*TASK BRIEF*:
Extract every line from the start of the listing down to and including the line that contains "pyautogui.click(x=200, y=387)", reproducing each one without any change.

Word and element location listing:
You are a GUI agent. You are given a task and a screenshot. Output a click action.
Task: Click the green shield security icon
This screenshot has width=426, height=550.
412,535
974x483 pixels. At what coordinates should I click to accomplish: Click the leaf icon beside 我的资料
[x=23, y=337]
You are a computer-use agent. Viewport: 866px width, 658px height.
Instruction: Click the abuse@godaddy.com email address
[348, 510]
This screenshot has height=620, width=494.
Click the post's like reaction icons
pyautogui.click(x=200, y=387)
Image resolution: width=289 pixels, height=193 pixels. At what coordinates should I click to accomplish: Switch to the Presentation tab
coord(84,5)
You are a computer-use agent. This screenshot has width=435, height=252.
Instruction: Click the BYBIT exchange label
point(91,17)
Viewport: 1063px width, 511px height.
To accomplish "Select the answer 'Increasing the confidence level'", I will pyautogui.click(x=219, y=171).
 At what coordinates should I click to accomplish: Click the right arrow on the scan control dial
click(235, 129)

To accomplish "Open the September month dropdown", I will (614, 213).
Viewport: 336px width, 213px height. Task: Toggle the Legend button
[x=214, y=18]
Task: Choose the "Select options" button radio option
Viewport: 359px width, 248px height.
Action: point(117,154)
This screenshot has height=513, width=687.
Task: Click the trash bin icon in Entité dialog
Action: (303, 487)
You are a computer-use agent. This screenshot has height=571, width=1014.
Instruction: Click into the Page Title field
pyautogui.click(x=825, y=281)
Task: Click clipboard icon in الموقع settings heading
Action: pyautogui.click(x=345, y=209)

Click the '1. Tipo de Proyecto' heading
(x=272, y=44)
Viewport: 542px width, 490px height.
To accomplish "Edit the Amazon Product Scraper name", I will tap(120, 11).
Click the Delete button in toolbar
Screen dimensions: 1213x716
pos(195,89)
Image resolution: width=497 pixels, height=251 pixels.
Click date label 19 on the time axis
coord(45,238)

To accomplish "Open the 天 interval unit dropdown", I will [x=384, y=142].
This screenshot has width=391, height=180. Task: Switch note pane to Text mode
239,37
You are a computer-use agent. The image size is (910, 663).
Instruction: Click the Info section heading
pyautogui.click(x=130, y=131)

*ANSWER FOR THIS EXERCISE*:
You are a GUI agent. You are given a task and a screenshot. Output a click action.
Task: Click the green shield security icon
This screenshot has width=426, height=550.
412,535
974x483 pixels. At what coordinates should I click to accomplish: Click the leaf icon beside 我的资料
[x=23, y=337]
You are a computer-use agent. Viewport: 866px width, 658px height.
Instruction: Click the abuse@godaddy.com email address
[348, 510]
This screenshot has height=620, width=494.
Click the post's like reaction icons
pyautogui.click(x=200, y=387)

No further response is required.